● **SUPPLIED MATERIAL**
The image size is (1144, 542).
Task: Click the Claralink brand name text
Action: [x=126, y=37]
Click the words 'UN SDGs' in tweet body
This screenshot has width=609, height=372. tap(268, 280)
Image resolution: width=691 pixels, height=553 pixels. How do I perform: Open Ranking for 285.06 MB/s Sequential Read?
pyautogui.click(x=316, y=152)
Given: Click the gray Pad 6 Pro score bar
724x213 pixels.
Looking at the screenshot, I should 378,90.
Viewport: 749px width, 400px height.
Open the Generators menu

--

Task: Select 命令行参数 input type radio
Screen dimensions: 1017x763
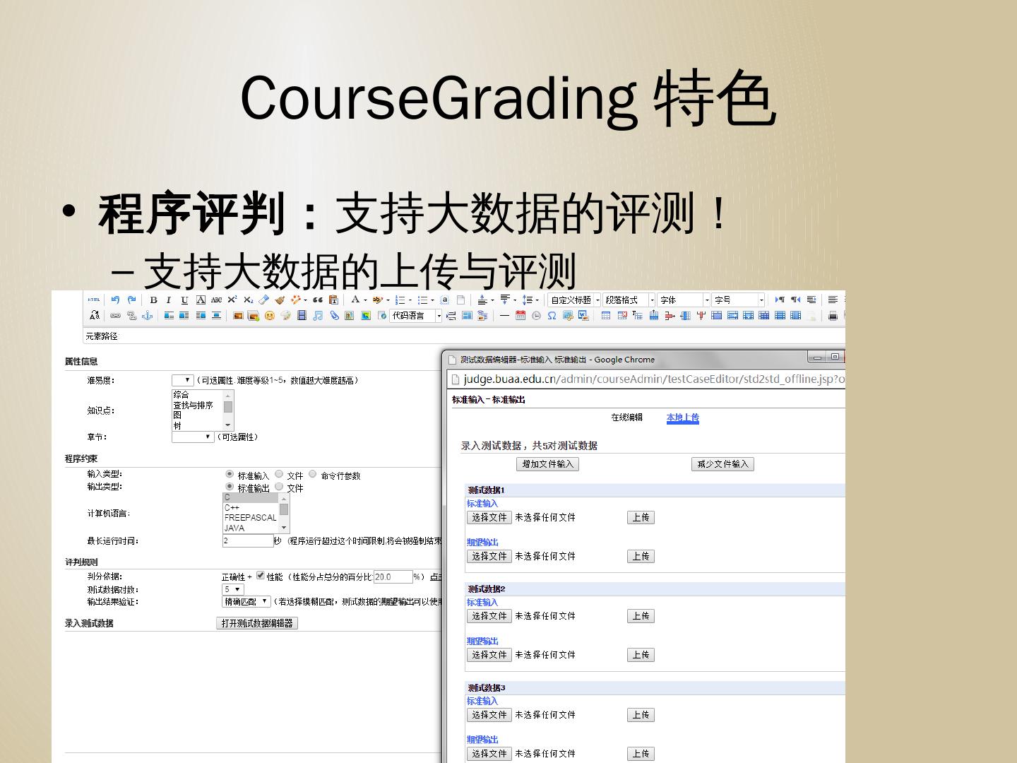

==

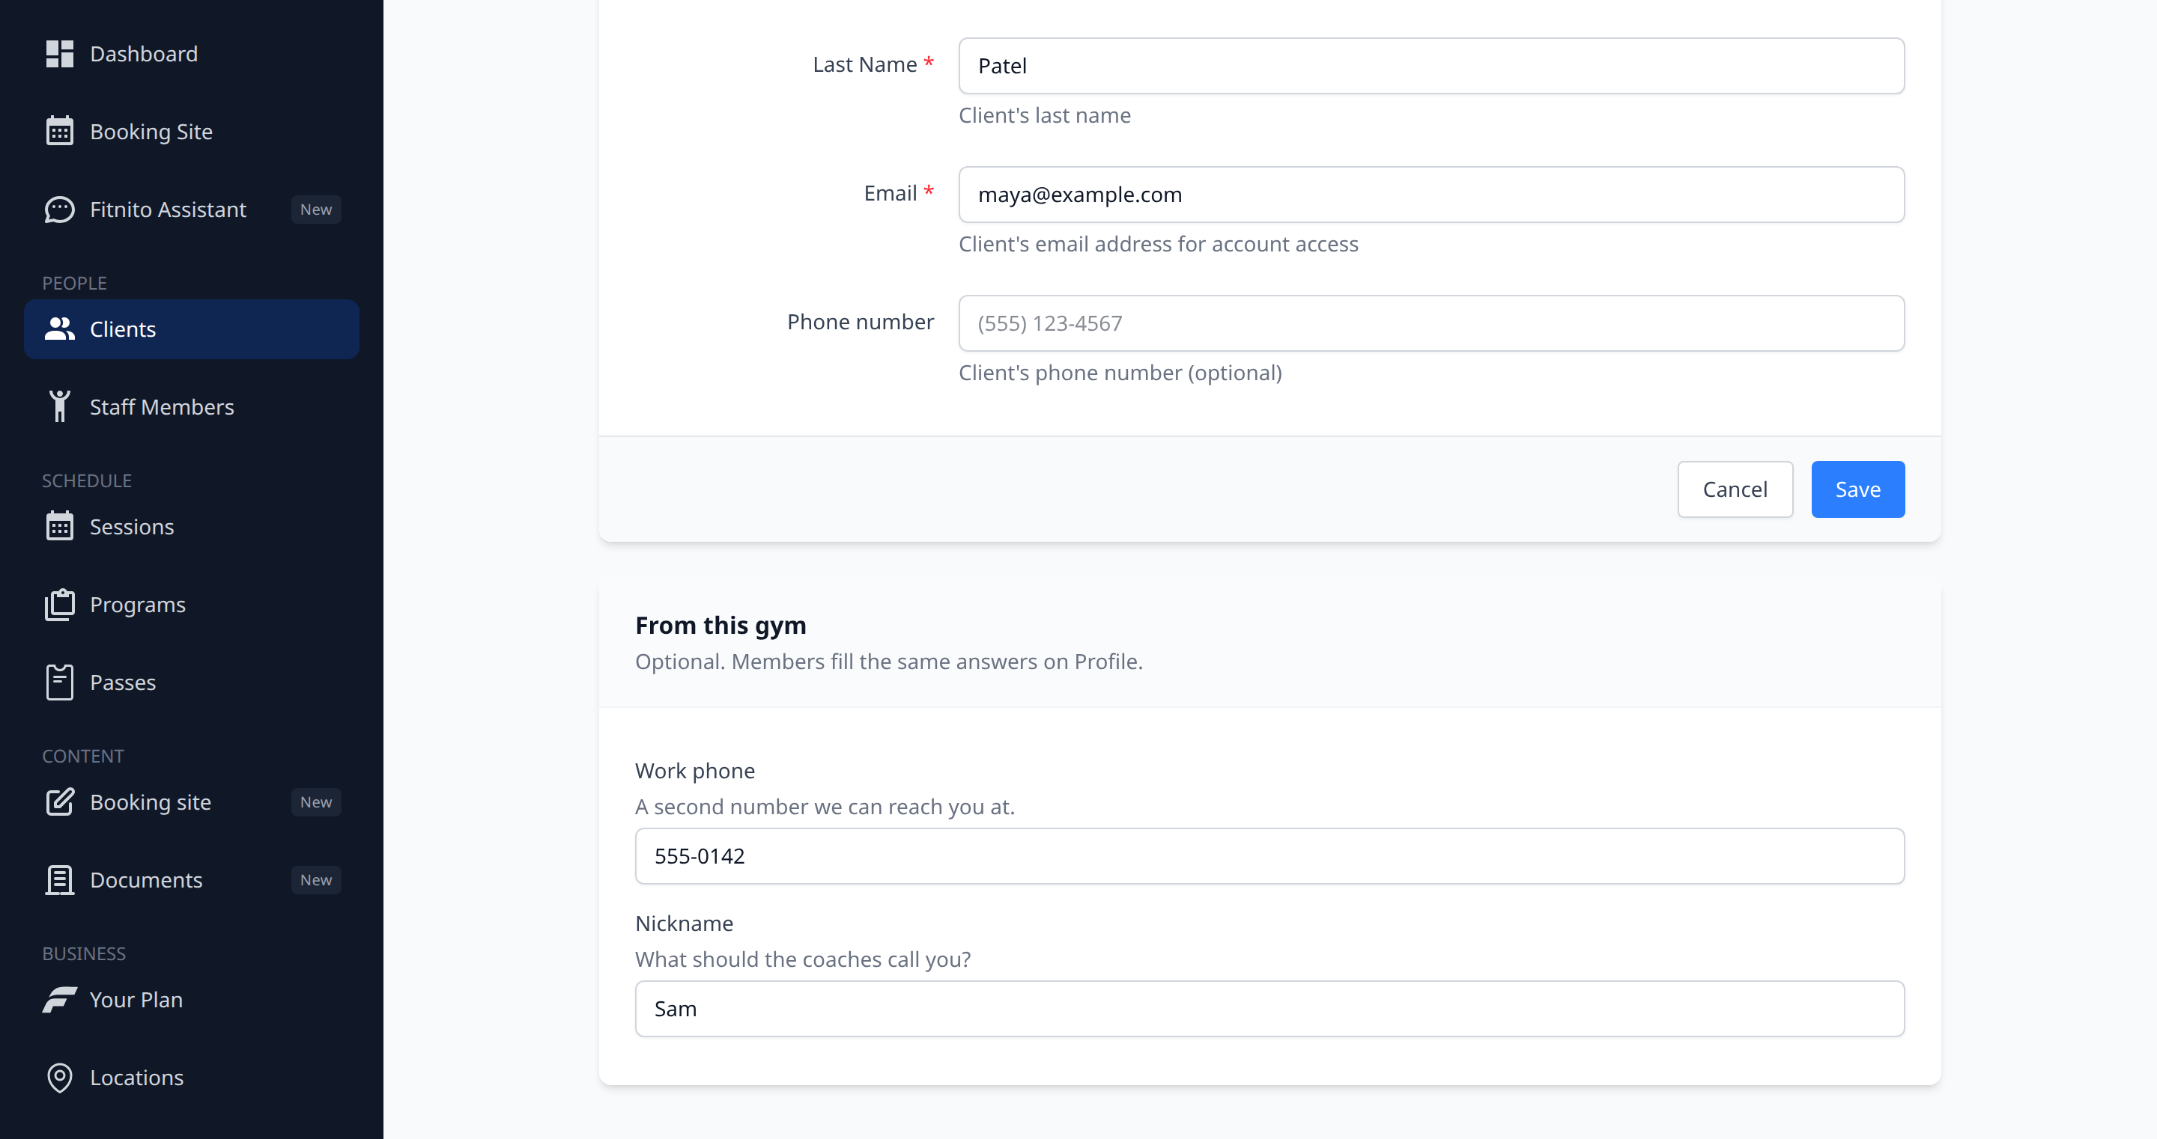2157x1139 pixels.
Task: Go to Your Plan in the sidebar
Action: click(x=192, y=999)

● **ABOUT THIS EXERCISE**
The expected output is exactly the lines of the listing above between the line holding "Click the words 'UN SDGs' in tweet body" and the line holding "Open the Generators menu", inclusive.

● **WORKED SOLUTION**
Click the words 'UN SDGs' in tweet body
This screenshot has width=609, height=372. tap(268, 280)
Image resolution: width=691 pixels, height=553 pixels. How do I perform: Open Ranking for 285.06 MB/s Sequential Read?
pyautogui.click(x=316, y=152)
Given: Click the gray Pad 6 Pro score bar
724x213 pixels.
Looking at the screenshot, I should 378,90.
Viewport: 749px width, 400px height.
Open the Generators menu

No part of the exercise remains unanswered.